SC - Re: [Trimaris] Highnesses, Lownesses, and Period Cooking.
david friedman
ddfr at best.com
Tue Feb 29 17:37:51 PST 2000
At 3:48 PM -0500 2/29/00, R.A. Duncan Cusdtom Made Knives Merc Swords wrote:
>If you make a period feast that less than half of the people in the
>hall can choke down, then why should they pay for it ?
If you make a non-period feast that less than half of the people in
the hall can choke down, why should they pay for it?
Suppose someone says "don't buy Duncan's knives. Who wants a knife
that can't cut." Wouldn't you interpret that as a comment about your
knives, not about dull knives? Yet you are taking a comment about
period cooking and treating it as if it were a comment about bad
cooking. That only makes sense if all period food is bad, just as my
hypothetical statement only makes sense if you only make dull knives.
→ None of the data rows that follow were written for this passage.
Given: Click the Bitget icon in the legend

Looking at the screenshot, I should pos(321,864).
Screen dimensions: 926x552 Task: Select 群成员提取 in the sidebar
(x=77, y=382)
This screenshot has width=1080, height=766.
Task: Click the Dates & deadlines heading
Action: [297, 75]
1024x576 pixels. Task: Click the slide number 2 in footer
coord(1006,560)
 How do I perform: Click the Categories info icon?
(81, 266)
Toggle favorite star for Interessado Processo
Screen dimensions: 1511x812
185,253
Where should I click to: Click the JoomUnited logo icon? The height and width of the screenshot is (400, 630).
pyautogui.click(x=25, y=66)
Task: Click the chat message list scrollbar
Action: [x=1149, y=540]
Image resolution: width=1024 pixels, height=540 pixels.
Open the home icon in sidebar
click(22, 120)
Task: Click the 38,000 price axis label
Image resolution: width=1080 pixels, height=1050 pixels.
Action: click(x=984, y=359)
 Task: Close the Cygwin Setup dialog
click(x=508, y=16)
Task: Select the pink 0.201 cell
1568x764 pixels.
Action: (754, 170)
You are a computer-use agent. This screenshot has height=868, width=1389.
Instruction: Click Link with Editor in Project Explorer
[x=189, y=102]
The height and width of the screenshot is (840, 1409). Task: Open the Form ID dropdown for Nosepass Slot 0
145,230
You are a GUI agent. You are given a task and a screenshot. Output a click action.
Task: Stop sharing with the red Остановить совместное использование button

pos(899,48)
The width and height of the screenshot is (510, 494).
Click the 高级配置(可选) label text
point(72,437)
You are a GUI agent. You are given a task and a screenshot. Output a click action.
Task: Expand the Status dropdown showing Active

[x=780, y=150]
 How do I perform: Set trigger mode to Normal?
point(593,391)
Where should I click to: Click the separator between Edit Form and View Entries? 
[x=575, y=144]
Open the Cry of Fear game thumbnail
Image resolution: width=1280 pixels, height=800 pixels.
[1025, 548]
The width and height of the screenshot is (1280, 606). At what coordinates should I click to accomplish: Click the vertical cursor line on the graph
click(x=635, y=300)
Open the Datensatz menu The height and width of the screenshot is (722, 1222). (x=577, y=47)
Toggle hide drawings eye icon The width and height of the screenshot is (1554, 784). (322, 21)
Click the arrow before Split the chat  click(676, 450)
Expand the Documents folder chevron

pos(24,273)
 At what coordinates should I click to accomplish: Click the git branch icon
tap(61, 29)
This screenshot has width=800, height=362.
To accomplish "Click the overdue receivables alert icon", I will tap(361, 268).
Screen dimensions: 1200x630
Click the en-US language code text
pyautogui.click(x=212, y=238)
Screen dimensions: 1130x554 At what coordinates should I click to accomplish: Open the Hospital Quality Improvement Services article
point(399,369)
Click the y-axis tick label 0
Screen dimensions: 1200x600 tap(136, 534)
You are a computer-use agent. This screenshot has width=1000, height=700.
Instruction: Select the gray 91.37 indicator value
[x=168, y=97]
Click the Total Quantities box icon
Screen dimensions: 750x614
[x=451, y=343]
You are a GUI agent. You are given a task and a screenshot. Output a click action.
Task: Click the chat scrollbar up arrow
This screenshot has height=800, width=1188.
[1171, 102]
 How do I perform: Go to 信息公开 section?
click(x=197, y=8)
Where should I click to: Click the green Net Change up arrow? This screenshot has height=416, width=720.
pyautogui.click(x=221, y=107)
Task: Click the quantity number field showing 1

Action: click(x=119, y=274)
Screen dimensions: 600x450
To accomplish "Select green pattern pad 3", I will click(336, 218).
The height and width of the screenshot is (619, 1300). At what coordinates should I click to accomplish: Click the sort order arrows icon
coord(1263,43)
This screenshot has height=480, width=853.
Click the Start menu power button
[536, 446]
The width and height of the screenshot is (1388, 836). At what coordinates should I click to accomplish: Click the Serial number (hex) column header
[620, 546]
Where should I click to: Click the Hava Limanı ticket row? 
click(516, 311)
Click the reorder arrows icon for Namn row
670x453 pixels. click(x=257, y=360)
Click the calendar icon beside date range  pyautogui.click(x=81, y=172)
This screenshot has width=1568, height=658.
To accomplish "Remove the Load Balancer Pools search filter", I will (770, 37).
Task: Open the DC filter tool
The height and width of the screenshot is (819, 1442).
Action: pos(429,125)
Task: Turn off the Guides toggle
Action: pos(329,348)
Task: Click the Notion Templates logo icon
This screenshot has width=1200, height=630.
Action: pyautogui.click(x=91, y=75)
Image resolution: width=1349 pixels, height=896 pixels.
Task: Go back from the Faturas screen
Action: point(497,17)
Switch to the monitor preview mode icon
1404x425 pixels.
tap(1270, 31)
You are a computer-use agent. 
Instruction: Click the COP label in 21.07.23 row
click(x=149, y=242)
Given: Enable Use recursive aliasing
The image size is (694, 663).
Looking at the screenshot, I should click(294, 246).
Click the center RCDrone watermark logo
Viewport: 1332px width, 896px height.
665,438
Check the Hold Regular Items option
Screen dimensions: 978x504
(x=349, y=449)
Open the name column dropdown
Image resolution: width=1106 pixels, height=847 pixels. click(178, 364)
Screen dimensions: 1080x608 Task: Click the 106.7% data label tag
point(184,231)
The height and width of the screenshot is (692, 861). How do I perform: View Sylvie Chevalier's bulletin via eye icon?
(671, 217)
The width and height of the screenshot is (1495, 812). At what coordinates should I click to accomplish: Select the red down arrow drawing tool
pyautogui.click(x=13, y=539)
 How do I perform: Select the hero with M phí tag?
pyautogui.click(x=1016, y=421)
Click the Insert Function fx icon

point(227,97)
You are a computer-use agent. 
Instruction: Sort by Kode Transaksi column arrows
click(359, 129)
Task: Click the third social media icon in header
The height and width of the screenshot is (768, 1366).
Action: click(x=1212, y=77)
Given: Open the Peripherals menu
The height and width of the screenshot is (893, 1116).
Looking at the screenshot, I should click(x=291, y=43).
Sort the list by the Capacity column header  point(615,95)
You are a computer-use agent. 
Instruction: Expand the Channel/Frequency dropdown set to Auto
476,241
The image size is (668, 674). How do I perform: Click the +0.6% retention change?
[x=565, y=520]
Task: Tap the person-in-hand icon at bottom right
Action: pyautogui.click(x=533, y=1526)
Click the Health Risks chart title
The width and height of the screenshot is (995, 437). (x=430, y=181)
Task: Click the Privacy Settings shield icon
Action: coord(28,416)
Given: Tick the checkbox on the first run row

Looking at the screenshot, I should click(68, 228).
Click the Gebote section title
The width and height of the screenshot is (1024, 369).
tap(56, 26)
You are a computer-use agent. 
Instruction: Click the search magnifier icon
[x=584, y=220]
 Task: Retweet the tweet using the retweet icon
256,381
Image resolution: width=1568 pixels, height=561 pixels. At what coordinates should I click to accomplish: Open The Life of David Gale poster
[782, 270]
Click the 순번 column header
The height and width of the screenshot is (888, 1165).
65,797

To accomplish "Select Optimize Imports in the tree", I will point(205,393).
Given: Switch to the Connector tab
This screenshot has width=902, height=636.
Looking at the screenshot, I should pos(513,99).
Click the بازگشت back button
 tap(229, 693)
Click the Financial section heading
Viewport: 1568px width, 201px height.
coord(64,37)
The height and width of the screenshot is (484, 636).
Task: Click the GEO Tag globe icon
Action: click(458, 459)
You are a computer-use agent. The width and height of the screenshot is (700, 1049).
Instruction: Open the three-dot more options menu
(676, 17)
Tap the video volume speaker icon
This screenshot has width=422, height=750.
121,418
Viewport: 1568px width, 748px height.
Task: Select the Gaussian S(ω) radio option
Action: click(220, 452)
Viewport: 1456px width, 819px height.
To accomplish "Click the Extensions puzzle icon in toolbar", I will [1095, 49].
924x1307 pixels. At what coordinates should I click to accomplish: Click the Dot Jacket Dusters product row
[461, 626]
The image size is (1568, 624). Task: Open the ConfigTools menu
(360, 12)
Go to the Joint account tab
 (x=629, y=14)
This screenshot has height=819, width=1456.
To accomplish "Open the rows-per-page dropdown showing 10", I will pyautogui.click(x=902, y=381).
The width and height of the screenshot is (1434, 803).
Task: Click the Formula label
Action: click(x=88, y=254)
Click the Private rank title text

> Neither I nor the Princesss suggested purely non-period feasts, and
>espacially not bugger king, what was suggested was that we be able to enjoy
>the food, whether period or not.
That isn't what was suggested. Perhaps it was what was intended. But
nowhere in Her Highnesses statement do I find either an attack on bad
OOP cooking or anything restricting her comments about period food to
bad period food.
> In short, lighten up. There are what some eight hundred or so years worth
>of recipes from about fifty different nations/cultures, surely a good cook
>can find a few dozen dishes of a less than fiery nature to serve for a few
>feasts.
As a practical matter, there are about four hundred years worth of
recipes from considerably fewer than fifty cultures. But that isn't
the point. Her Highness didn't say "during our reign, we want good
period food." She made it clear that she was opposed to *any* feast
that consisted entirely of period food.
Let me try again, with your craft:
""While I am on the subject of merchanting, let me address knives in
general. More
than anything, his Highness and I want our populace to have knives
that actually
cut. So when we step up, we request that merchants avoid selling only
handmade knives. We do not mind if they sell some handmade knives,
however, we wish them also to sell knives that ordinary people can actually
cut their food with! We understand the reason that people make
handmade knives,
but in some cases our populace is paying the price for
craftsmanship, and their
twentieth-century need for knives that actually work makes them
unable to appreciate
the skill and effort that went into making a hand forged knife."
That is a fairly close copy of what Her Highness actually wrote, with
your craft substituted for mine. Read it and tell me that it doesn't
imply that handmade knives don't work well.